You can do it!

I find that I have taken to coaching my intestine.  Only when I’m at home.  Like today.  It’s a vacation day….much needed after a busy early May at work.  And I want to go out and do stuff.  It’s gorgeous.  Sunny, high of 70.  But my intestine, which was oh so very forthcoming earlier this week, has decided to dig in its heels (there’s an interesting metaphorical image) and be recalcitrant.  I’ll get out and then it’ll decide to wake up and start it’s daily work out – something like the Rocky training montage except it involves me running to the bathroom every 10 minutes for about 1.5 hours.  For now, it’s basically sulking, lolling about like a sleepy, cranky toddler.

I have an appointment with my GI doc next week.  This is the big “will you or won’t you” talk.  As in “Will you do the capsule endoscopy you said you’d do in the Fall or won’t you?”  Her nurse told me that she’d rather do another colonoscopy (she didn’t do the first one, someone else did but it was fine) because she can biopsy in a colonoscopy.  I understand that.  But *no one* has taken a look in my small intestine.  So I deal with the diagnosis of exclusion (IBS) without having excluded a small bowel diagnosis.

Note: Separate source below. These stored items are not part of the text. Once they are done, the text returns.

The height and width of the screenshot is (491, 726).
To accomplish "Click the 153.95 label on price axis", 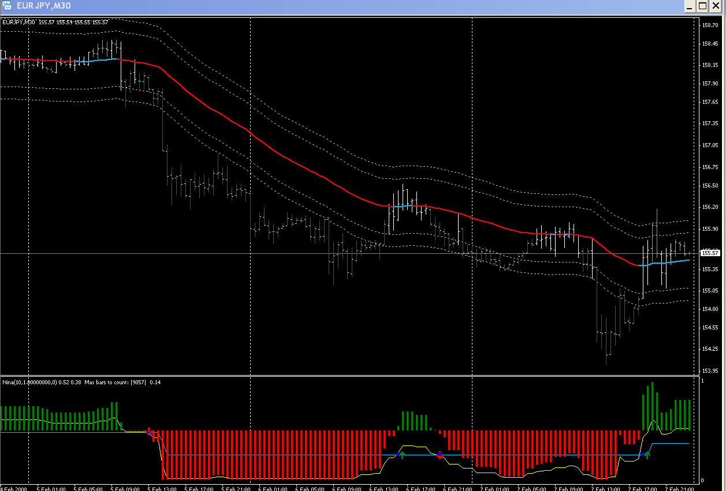I will (x=710, y=370).
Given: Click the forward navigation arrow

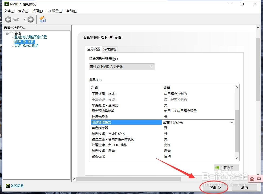Looking at the screenshot, I should [30, 19].
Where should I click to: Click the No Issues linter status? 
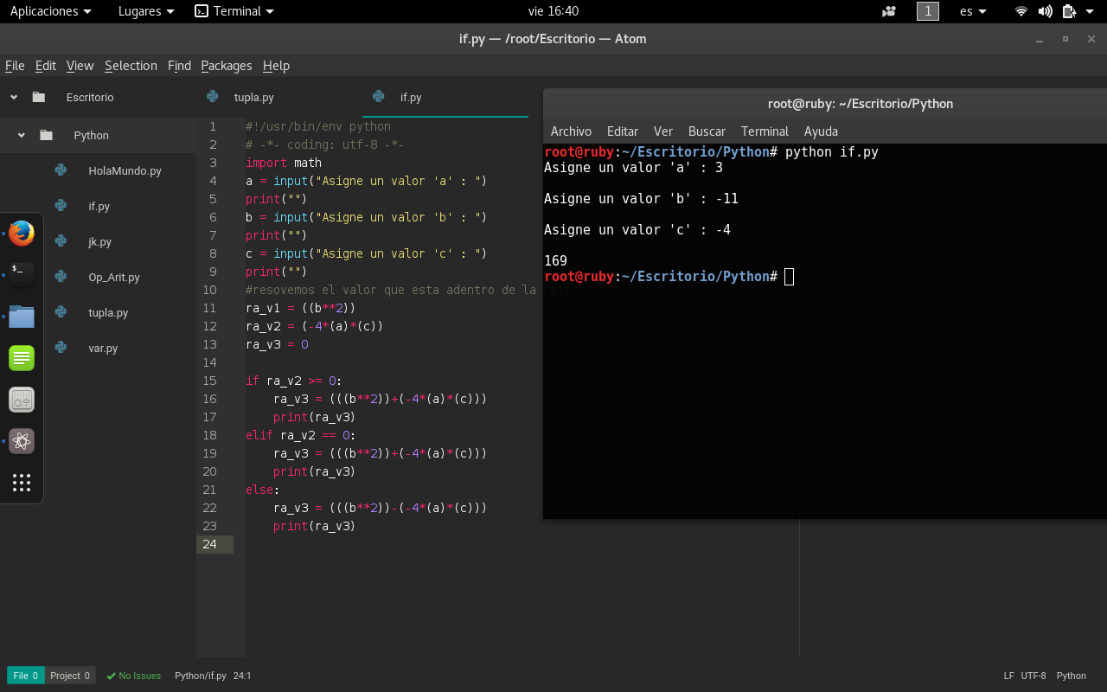pyautogui.click(x=134, y=676)
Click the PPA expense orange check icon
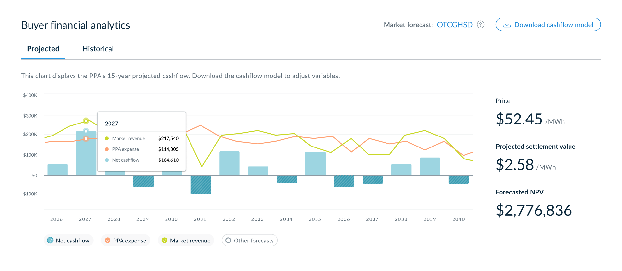622x271 pixels. (108, 240)
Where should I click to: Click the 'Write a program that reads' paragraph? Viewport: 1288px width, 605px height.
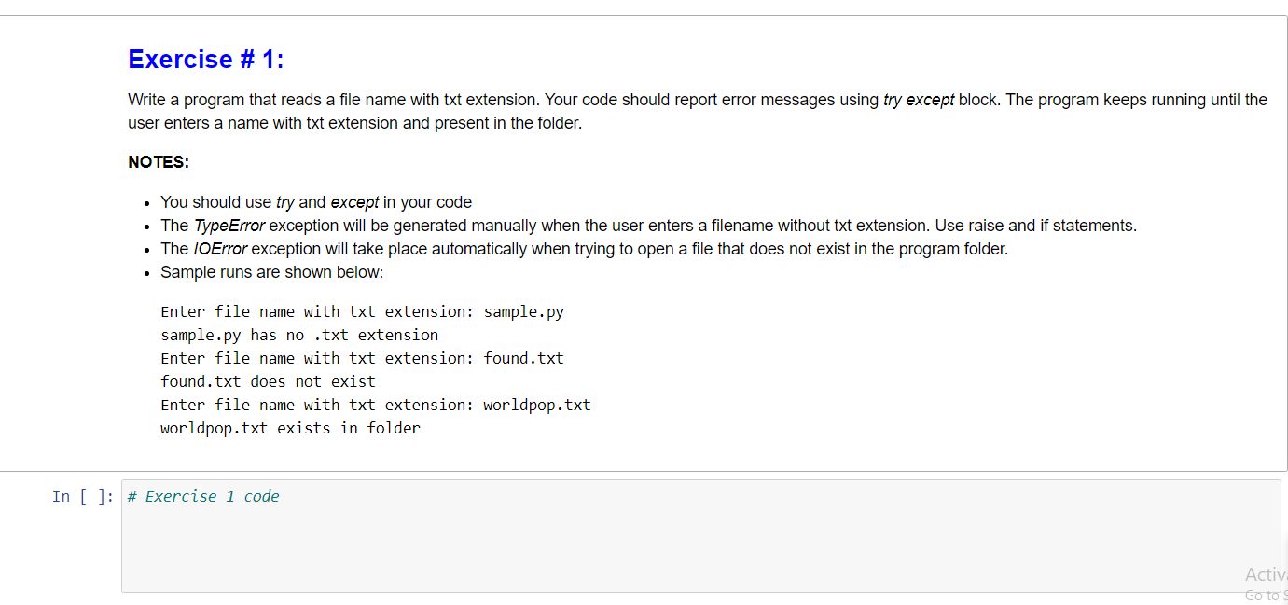click(x=698, y=111)
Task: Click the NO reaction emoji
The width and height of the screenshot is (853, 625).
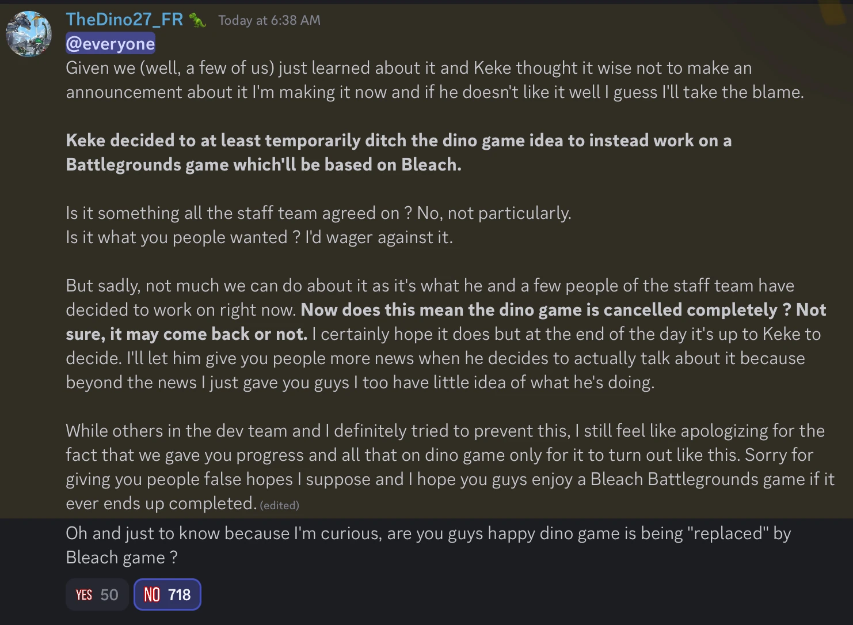Action: tap(152, 594)
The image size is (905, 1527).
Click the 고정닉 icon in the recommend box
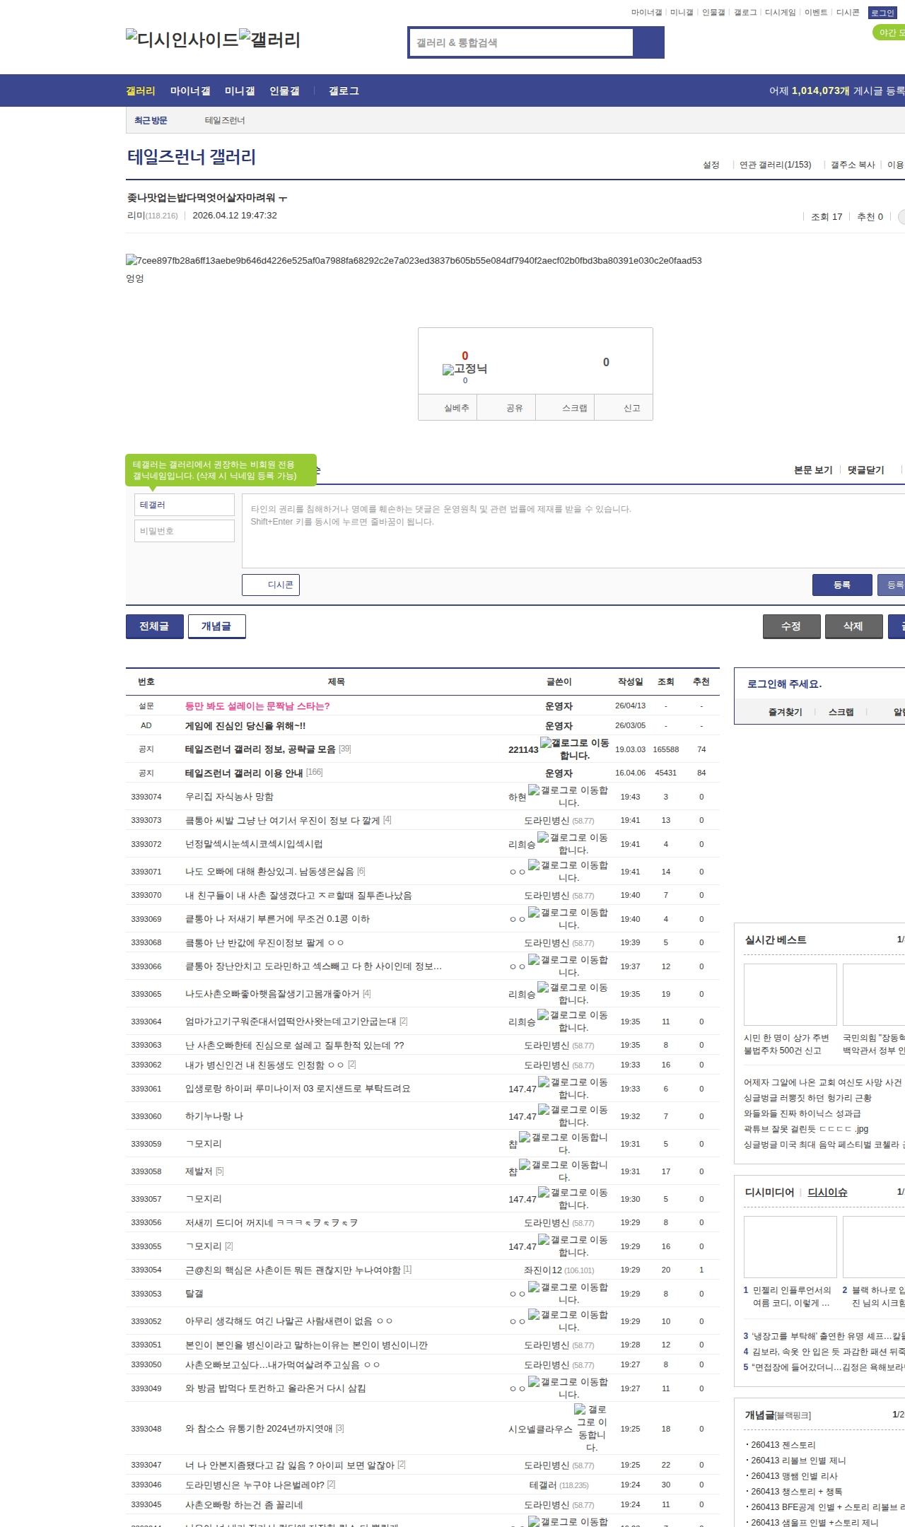click(448, 369)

This would be more acceptable except that (a) I’m still malnourished and the meds work for a while then seem to wear off.  We then increase the meds which works for a while, then wear off…etc.  and (b) she said she was interested in the pill camera study last Fall and even had me do a CT scan to make sure there were no strictures in advance of it.  There were none.  So….what I want to know from her is why did she put me through that much radiation and nauseating contrast (not to mention the expense) if only to decide 6 months later that no, we won’t do the capsule study.

Actually, although I do want to know that, I suspect framing it like that will just sour our relationship.  So I will probably ask what the risks vs. benefits of a traditional colonoscopy are compared to those of a capsule endoscopy.  And if she’s still reluctant to let go of the colonoscopy, I may go looking for a new GI doctor.  I’m pretty sure she could be convinced to go the capsule route, but if she agrees only to humor me and is still set against it, I think I should find someone else because I’d worry that she’d develop some kind of negative attitude towards me as a result of this wrangling.  And I have a low tolerance for the sorts of negative attitudes doctors get in situations like that.  I’m very sensitive to them (ok, I’m basically hypervigilant about it) and I have yet to find a good way to handle the bad feelings they elicit in me.

Let me say for the record that I don’t want to go to a new GI.  I’m already changing primaries and spent February and March looking for a gynecologist.  Going through the whole new doctor thing sucks.  However, I did do some research and there are two folks at one of the BATHs who specialize in diarrhea and GI/women’s health issues.  So there are some options perhaps.